Improved On-Device ML on Pixel 6, with Neural Architecture Search

Posted by Suyog Gupta and Marie White, Software Engineers, Google Research

This fall Pixel 6 phones launched with Google Tensor, Google’s first mobile system-on-chip (SoC), bringing together various processing components (such as central/graphic/tensor processing units, image processors, etc.) onto a single chip, custom-built to deliver state-of-the-art innovations in machine learning (ML) to Pixel users. In fact, every aspect of Google Tensor was designed and optimized to run Google’s ML models, in alignment with our AI Principles. That starts with the custom-made TPU integrated in Google Tensor that allows us to fulfill our vision of what should be possible on a Pixel phone.

Today, we share the improvements in on-device machine learning made possible by designing the ML models for Google Tensor’s TPU. We use neural architecture search (NAS) to automate the process of designing ML models, which incentivize the search algorithms to discover models that achieve higher quality while meeting latency and power requirements. This automation also allows us to scale the development of models for various on-device tasks. We’re making these models publicly available through the TensorFlow model garden and TensorFlow Hub so that researchers and developers can bootstrap further use case development on Pixel 6. Moreover, we have applied the same techniques to build a highly energy-efficient face detection model that is foundational to many Pixel 6 camera features.

An illustration of NAS to find TPU-optimized models. Each column represents a stage in the neural network, with dots indicating different options, and each color representing a different type of building block. A path from inputs (e.g., an image) to outputs (e.g., per-pixel label predictions) through the matrix represents a candidate neural network. In each iteration of the search, a neural network is formed using the blocks chosen at every stage, and the search algorithm aims to find neural networks that jointly minimize TPU latency and/or energy and maximize accuracy.

Search Space Design for Vision Models
A key component of NAS is the design of the search space from which the candidate networks are sampled. We customize the search space to include neural network building blocks that run efficiently on the Google Tensor TPU.

Extracted information —
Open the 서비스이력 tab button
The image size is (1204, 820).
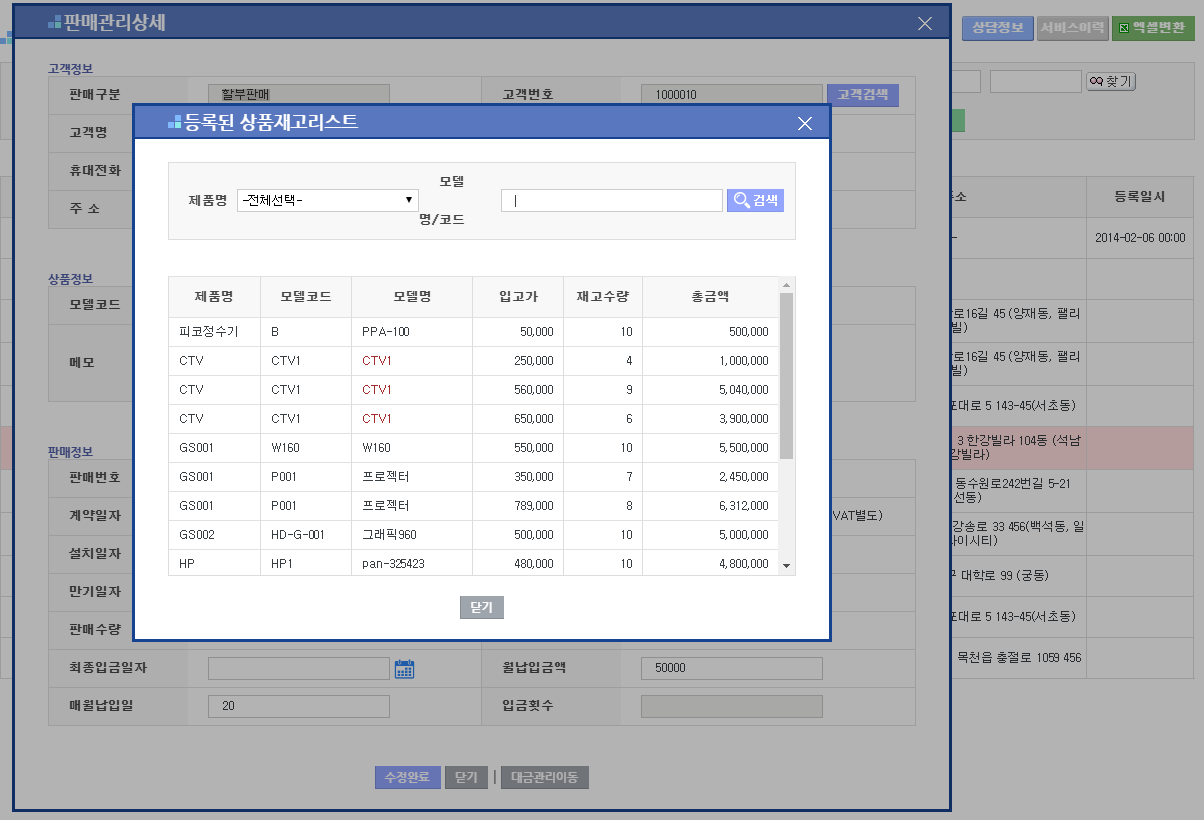click(x=1072, y=28)
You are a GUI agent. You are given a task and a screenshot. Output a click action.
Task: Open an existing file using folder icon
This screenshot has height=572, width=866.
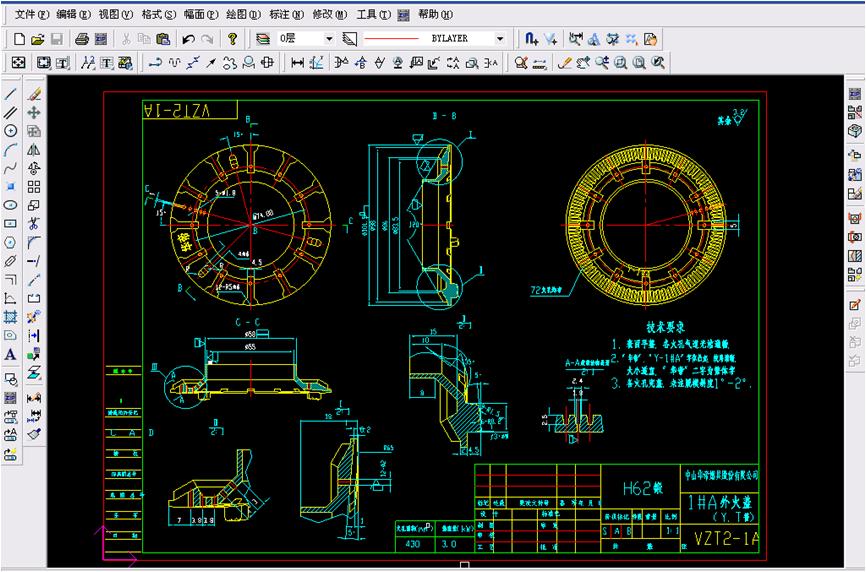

Exercise objective —
Proceed with the article on on-device machine learning for Pixel 6, continuing from the end of the sentence about customizing the search space for the Google Tensor TPU.

Result of this exercise —
One widely-used building block in neural networks for various on-device vision tasks is the Inverted Bottleneck (IBN). The IBN block has several variants, each with different tradeoffs, and is built using regular convolution and depthwise convolution layers. While IBNs with depthwise convolution have been conventionally used in mobile vision models due to their low computational complexity, fused-IBNs, wherein depthwise convolution is replaced by a regular convolution, have been shown to improve the accuracy and latency of image classification and object detection models on TPU.

However, fused-IBNs can have prohibitively high computational and memory requirements for neural network layer shapes that are typical in the later stages of vision models, limiting their use throughout the model and leaving the depthwise-IBN as the only alternative. To overcome this limitation, we introduce IBNs that use group convolutions to enhance the flexibility in model design. While regular convolution mixes information across all the features in the input, group convolution slices the features into smaller groups and performs regular convolution on features within that group, reducing the overall computational cost. Called group convolution–based IBNs (GC-IBNs), their tradeoff is that they may adversely impact model quality.

Inverted bottleneck (IBN) variants: (a) depthwise-IBN, depthwise convolution layer with filter size KxK sandwiched between two convolution layers with filter size 1×1; (b) fused-IBN, convolution and depthwise are fused into a convolution layer with filter size KxK; and (c) group convolution–based GC-IBN that replaces with the KxK regular convolution in fused-IBN with group convolution. The number of groups (group count) is a tunable parameter during NAS.
Inclusion of GC-IBN as an option provides additional flexibility beyond other IBNs. Computational cost and latency of different IBN variants depends on the feature dimensions being processed (shown above for two example feature dimensions). We use NAS to determine the optimal choice of IBN variants.

Faster, More Accurate Image Classification
Which IBN variant to use at which stage of a deep neural network depends on the latency on the target hardware and the performance of the resulting neural network on the given task. We construct a search space that includes all of these different IBN variants and use NAS to discover neural networks for the image classification task that optimize the classification accuracy at a desired latency on TPU. The resulting MobileNetEdgeTPUV2 model family improves the accuracy at a given latency (or latency at a desired accuracy) compared to the existing on-device models when run on the TPU. MobileNetEdgeTPUV2 also outperforms their predecessor, MobileNetEdgeTPU, the image classification models designed for the previous generation of the TPU.

Network architecture families visualized as connected dots at different latency targets. Compared with other mobile models, such as FBNet, MobileNetV3, and EfficientNets, MobileNetEdgeTPUV2 models achieve higher ImageNet top-1 accuracy at lower latency when running on Google Tensor’s TPU.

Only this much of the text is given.